Une autre analyse LinkedIn de janvier 2026 était encore plus brutale. « Les superviseurs manquent de données cohérentes et détaillées sur où et comment l’IA est réellement utilisée », et les cadres existants de gestion des risques liés aux modèles « remettent en question la vérification, la surveillance et l’auditabilité traditionnelles ».
D’un autre côté, la mise en œuvre est en avance sur la gouvernance. Au premier trimestre 2026, 92 % des principales entreprises de technologie financière avaient intégré au moins un agent autonome dans leur production principale. C’est le même trimestre qui a vu la ruée vers la normalisation d’un « protocole de garde-fou » exigeant une authentification humaine pour les transactions supérieures à 1 million de dollars. De plus, une étude 2025 du MIT Technology Review Insights a révélé que 70 % des dirigeants bancaires d’entreprises utilisant déjà l’IA des agents ont déclaré que leurs cadres de gouvernance étaient très en retard par rapport au rythme d’adoption.

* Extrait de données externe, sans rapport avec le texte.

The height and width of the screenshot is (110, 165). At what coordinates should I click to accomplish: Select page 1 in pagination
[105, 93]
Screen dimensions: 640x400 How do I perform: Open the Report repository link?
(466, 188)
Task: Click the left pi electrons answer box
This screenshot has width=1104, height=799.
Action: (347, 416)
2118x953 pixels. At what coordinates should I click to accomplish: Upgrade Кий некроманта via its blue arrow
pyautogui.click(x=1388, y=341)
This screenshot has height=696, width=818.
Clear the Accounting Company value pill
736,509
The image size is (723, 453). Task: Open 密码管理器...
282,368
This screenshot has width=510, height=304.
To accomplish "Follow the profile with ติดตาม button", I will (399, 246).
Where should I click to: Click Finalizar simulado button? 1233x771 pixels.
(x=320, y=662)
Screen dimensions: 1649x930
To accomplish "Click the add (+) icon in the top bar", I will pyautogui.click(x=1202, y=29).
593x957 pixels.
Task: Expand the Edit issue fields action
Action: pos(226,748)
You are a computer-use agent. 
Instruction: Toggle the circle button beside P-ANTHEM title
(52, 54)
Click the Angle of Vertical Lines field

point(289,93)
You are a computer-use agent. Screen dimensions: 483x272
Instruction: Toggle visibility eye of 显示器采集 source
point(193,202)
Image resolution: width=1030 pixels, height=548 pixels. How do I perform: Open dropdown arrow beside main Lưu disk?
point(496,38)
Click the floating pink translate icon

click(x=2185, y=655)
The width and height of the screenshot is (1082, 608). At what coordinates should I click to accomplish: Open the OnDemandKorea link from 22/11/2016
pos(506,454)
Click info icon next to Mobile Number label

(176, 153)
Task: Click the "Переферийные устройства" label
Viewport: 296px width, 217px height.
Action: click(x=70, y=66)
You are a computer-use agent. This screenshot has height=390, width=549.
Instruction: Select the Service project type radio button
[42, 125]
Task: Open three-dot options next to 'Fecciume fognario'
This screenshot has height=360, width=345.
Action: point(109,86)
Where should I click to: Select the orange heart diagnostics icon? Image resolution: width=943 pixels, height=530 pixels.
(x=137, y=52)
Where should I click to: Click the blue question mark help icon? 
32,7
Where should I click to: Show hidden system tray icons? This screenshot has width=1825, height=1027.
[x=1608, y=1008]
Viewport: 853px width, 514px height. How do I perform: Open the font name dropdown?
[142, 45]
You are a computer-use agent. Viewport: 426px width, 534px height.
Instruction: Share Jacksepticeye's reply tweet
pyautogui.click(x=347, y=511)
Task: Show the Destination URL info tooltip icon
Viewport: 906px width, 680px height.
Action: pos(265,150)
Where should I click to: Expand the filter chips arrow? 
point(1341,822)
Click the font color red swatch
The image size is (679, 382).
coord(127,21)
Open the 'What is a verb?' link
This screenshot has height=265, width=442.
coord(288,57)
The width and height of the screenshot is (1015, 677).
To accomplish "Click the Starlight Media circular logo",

La prudence inhabituelle de Goldman
Blankfein a également souligné la façon dont Goldman a abordé les migrations de systèmes dans le passé, exécutant les anciens et les nouveaux systèmes côte à côte pendant des années avant de procéder à un changement complet. Il s’agit d’une discipline que la plupart des entreprises technologiques ne partagent pas, a-t-il noté, et qui est de plus en plus en contradiction avec la culture du « agir rapidement » qui définit la vague d’adoption de l’IA qui déferle sur le secteur financier.
La mise en garde implicite : les entreprises qui déploient les agents d’IA de la manière la plus agressive sont les moins susceptibles d’avoir testé ce qui se passe si ces agents se trompent.
Ce contraste est particulièrement important maintenant. Goldman a déployé des assistants IA pour l’ensemble de ses plus de 46 000 employés et a identifié six domaines d’activité « mûrs pour la transformation » dans sa dernière lettre aux actionnaires. JPMorgan a plus de 450 cas d’utilisation de l’IA en production et sa suite LLM est utilisée par 150 000 employés chaque semaine. Chez Citi, plus de 70 % de nos 182 000 employés utilisent des outils d’IA approuvés par l’entreprise.
Mais presque toutes les entreprises tracent la même ligne. L’exécution autonome au-dessus d’un certain seuil nécessite toujours l’approbation humaine. L’industrie s’empresse de déployer l’IA partout, sauf là où le problème des 70 000 transactions de Blankfein devient réellement une réalité.
« Nous devions toujours faire les choses deux fois », a déclaré Blankfein à propos de l’ancienne façon de travailler. « Pour y arriver, nous avons dû le faire 50 fois, et les 49 dernières fois ont été parfaites. » Cela signifie qu’il peut s’écouler beaucoup de temps avant qu’un agent IA puisse fonctionner correctement à chaque fois.